Man munkelte von einer Versteigerung des maroden Gebäudes. Wallfahrtsdirektor Alois Melcher von Herrrgottsruh hatte gerade die Renovierung der Wallfahrtskirche abgeschlossen, die einen großen Batzen Geld verschlungen hatte. Er verlor aber bei der Besichtigung der ehemaligen Kirche St. Afra den Mut mitzusteigern So bekamen am 10. Dezember 1876 bei einer Versteigerung bei Notar Rechenauerin Friedberg zwei evangelische Bürger von Lechhausen den Zuschlag für 13000 Goldmark. Noch beim Notar bewog Melcher die Brüder, wenigstens den Grund für eine Gedenkkapelle an die Kirche käuflich zu überlassen.

Hilfe von Augsburger Dame

Zu Hause ärgerte sich der Wallfahrtspriester  und fand, dass diese Lösung ihm viel zu teuer käme, als wenn er das Ganze gleich gekauft hätte. Damit begann das zweite Jubiläum von St. Afra. Am 25. Januar 1877 fuhr Melcher zum Kriegsminister nach München, der den Vorrang der katholischen Interessen anerkannte. Melcher erhielt ohne weitere Versteigerung St. Afra für 15 000 Goldmark (nach heutiger Währung rund 145 000 Euro). Eine Augsburger Dame hatte Melcher die Zusage für die notwendige Geldsumme gemacht. Die Verbriefung erfolgte am 8. Mai 1877 in München. Am 6. Mai gratulierte der Augsburger Bischof Pankratius von Dinkel (1858-1894) dem Wallfahrtsdirektor zu dem nun vollbrachten ersten Theile ihres verdienstlichen Unternehmens. Er fuhr fort:
Mit dem ehrwürdigen Denkmale unser hl. Bistumspatronin Afra wird fortan ihr eigener Name verknüpft und gesegnet sein. Ich zweifle nicht, dass, nachdem der liebe Gott den Anfang hat gelingen lassen, er auch zu dem Weiteren die Gnade des Gedeihens schenken werde. Am 10. Mai erfolgte die Übergabe des Munitionsmagazins und der Schlüssel an Direktor Melcher in Augsburg.
Nun ging es so richtig los. Schon wenige Tage später ließ der Wallfahrtsdirektor die Schilderhäuschen entfernen und lud den Augsburger Bischof ein, die ehemalige Kirche der Bistumsheiligen zu besichtigen. Tatsächlich kam der Augsburger Bischof am 17. Mai 1877 nach St. Afra. Am 20. Mai begann die Wiederherstellung der Kirche, die sich in einem erbärmlichen Zustand befand. Alles, aber auch alles bedurfte der Renovierung: Die Decke, der Stuck, die Gesimse, die Böden etc.

Die erste Andacht

Doch die Arbeiten gingen zügig voran.
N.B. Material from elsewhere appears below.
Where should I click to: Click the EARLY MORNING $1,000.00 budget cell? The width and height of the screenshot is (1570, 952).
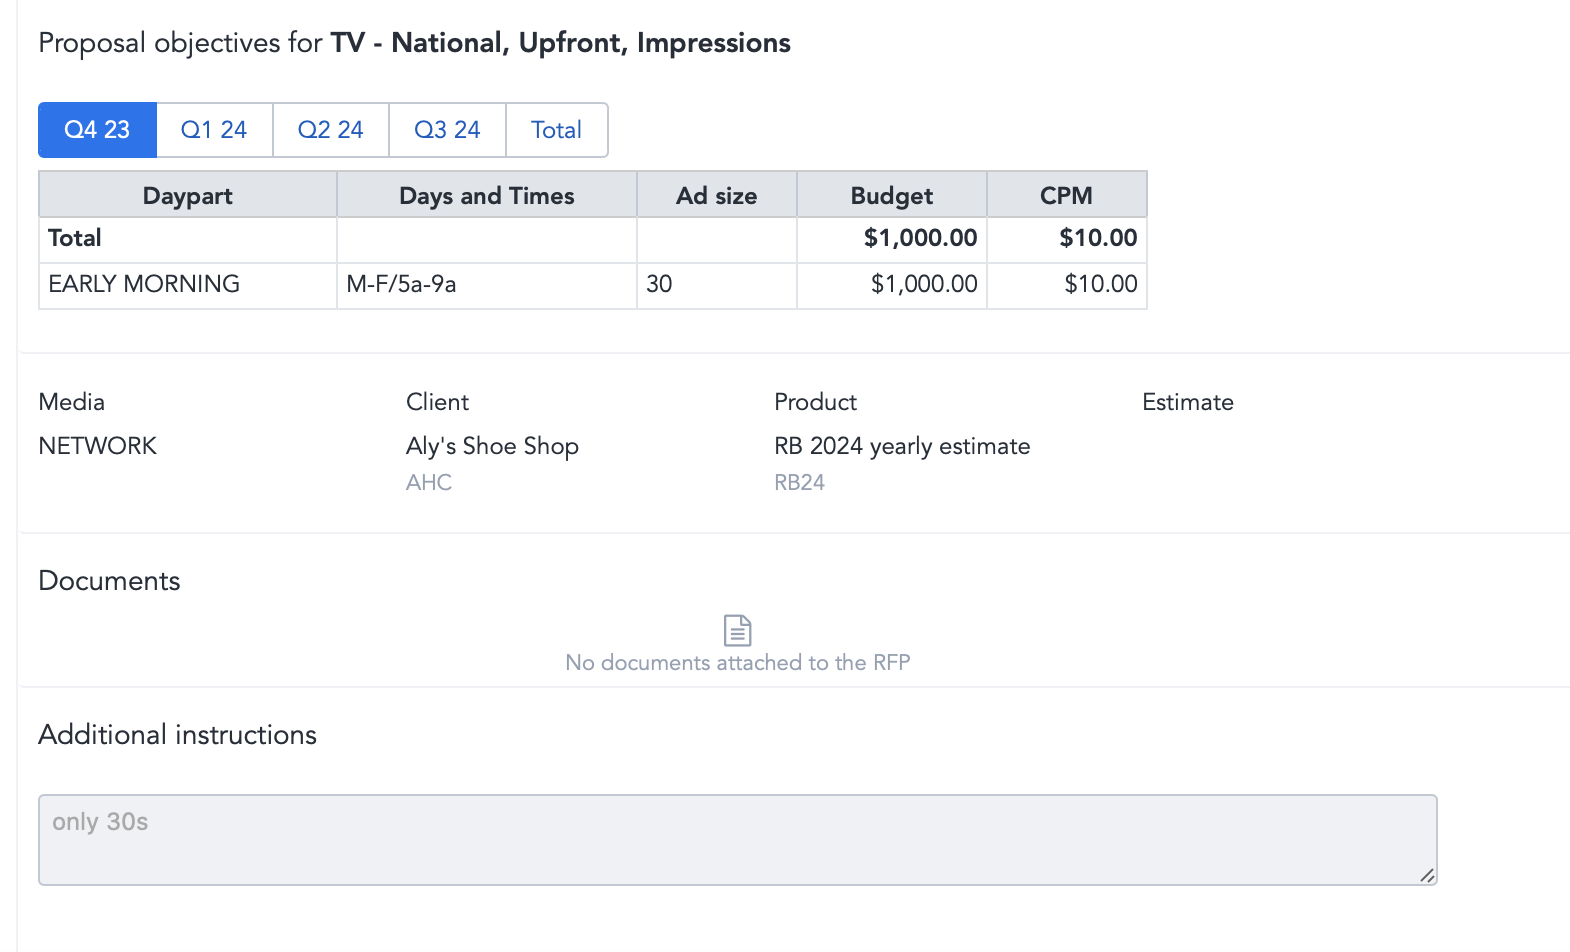pyautogui.click(x=892, y=285)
Am 7. August 1877, dem Afratag vor ziemlich genau 125 Jahren, konnte der unermüdliche Wallfahrtsdirektor mit den Arbeitern und sage und schreibe 800 Besuchern eine erste Andacht im Innern der entstehenden Kirche abhalten. Doch bis zur vollständigen Wiederherstellung und Wiederweihe der Kirche am 1. Juli 1878 bedurfte es noch vielen Schweißes und vor allem vielen Geldes. Die das Lechfeld ehedem beherrschenden zierlichen Kirchtürme aber konnte Melcher nicht mehr errichten. Statt ihrer schmückt heute ein Dachreiter die Kirche.